A gopher digs a hole in a prairie and the coyote has to take a different path. This path “emerges.” The path itself is not intelligence. Neither, then, is the interstate highway system intelligence—though it was created by intelligences.
You can’t get intelligence by making more roads, or how those roads interconnect with rivers. Just as you can’t have intelligence “emerge” from an abacus by adding beads—or by sliding the beads faster.
There is no difficulty in using “emergence” as a metaphor, but it is no kind of explanation at all. It is mere hand waving. What causes intelligence? Emergence. What is emergence? That which causes intelligence. How does emergence work? It emerges. (See the abacus example.)
That makes sentences like this screwy: “While our current, early-Anthropocene phase displays key features of a planetary intelligence, e.g. an emergent CAS composed of multi-layered networks of semantic information flows, it appears to lack the critical characteristic of autopoietic self-maintenance.”
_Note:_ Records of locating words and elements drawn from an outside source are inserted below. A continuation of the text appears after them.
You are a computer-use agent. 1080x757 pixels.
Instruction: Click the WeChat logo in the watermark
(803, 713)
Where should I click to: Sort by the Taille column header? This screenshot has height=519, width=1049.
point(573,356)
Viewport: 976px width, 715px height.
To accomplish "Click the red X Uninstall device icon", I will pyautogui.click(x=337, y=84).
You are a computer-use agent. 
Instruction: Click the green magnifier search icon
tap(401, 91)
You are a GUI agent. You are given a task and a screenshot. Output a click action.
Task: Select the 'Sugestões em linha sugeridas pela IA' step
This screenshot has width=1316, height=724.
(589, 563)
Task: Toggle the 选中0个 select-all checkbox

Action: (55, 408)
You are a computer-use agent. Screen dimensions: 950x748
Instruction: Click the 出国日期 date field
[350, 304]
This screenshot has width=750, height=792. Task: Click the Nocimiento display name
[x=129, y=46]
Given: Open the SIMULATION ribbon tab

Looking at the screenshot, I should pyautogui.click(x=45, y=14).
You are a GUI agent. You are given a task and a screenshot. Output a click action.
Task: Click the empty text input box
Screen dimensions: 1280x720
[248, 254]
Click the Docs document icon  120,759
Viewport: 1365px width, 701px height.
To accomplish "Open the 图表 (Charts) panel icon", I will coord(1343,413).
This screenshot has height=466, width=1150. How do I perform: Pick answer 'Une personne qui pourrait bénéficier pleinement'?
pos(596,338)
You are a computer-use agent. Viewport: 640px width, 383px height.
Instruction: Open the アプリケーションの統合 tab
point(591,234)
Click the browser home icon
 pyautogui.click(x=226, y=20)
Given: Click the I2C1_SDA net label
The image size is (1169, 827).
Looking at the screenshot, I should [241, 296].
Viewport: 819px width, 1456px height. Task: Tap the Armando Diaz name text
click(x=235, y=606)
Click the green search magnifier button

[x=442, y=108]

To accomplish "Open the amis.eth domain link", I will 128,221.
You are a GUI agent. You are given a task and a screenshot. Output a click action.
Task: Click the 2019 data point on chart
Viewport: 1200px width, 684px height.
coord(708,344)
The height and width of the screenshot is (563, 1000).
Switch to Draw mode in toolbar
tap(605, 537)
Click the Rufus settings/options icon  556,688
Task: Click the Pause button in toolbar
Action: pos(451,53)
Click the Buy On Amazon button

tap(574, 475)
Just when will our planet become self aware? When it emerges, or when emergence kicks in. And when will this happen? When our planet becomes self aware. Our authors go a little farther: “We make no absolute claims at this point as to the underlying cognitive nature of species that could create a planetary intelligence, but a minimal criterion might be that they should be social.”
Why social? Hey, why not?
Again, no one disputes that intelligences causes interesting things to occur, things that can’t be measured, mapped, noticed, maybe even seen from great distances, in the case of SETI. But in no cases are these interesting things “intelligence.”